• _Activity_: Hunt through the lines below for the string "agent" and copy each one that has it.

• _Material provided_:

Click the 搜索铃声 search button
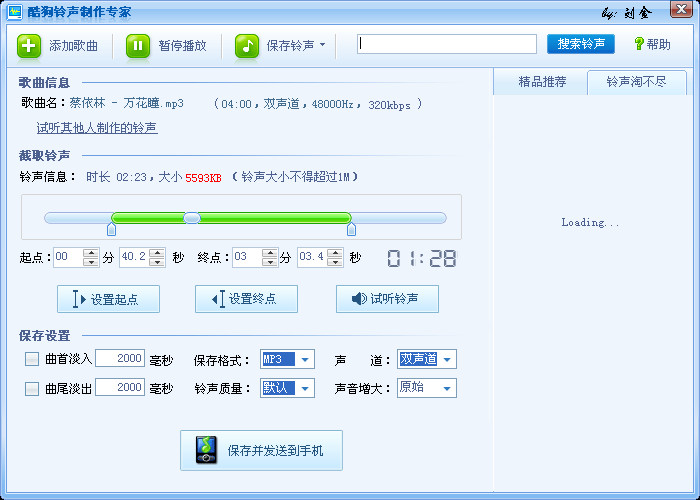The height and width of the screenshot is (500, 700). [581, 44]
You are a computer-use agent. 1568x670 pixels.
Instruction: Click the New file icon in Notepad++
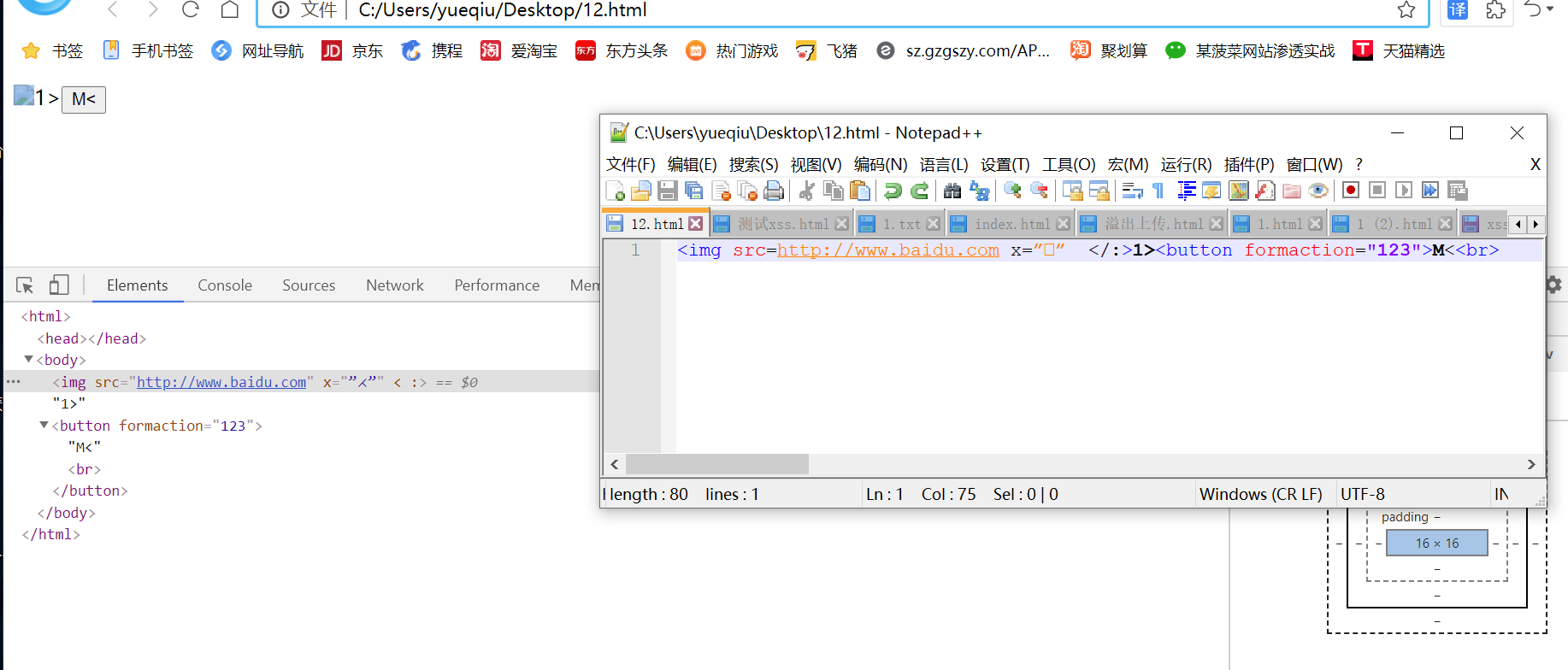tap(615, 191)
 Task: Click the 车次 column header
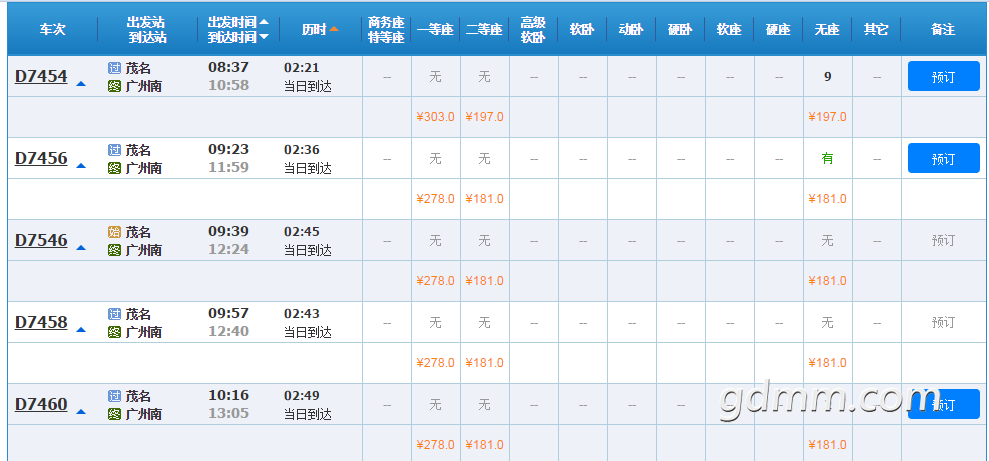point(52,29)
---
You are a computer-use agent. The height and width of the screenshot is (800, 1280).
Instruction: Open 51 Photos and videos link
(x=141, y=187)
* * *
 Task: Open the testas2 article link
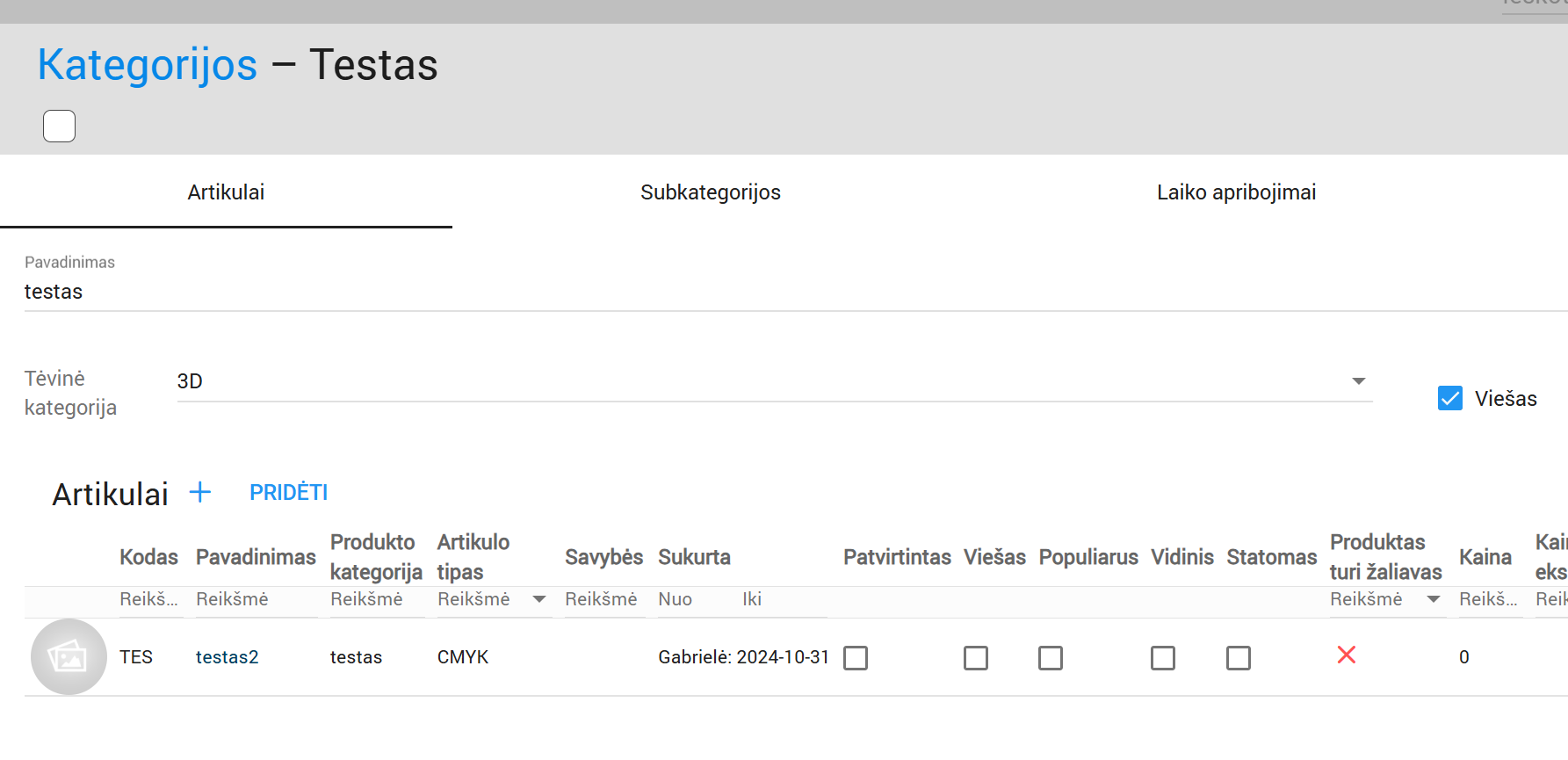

• _Completed task_:
You are a computer-use agent. 1568x670 pixels.
You are a computer-use agent. The height and width of the screenshot is (800, 1280).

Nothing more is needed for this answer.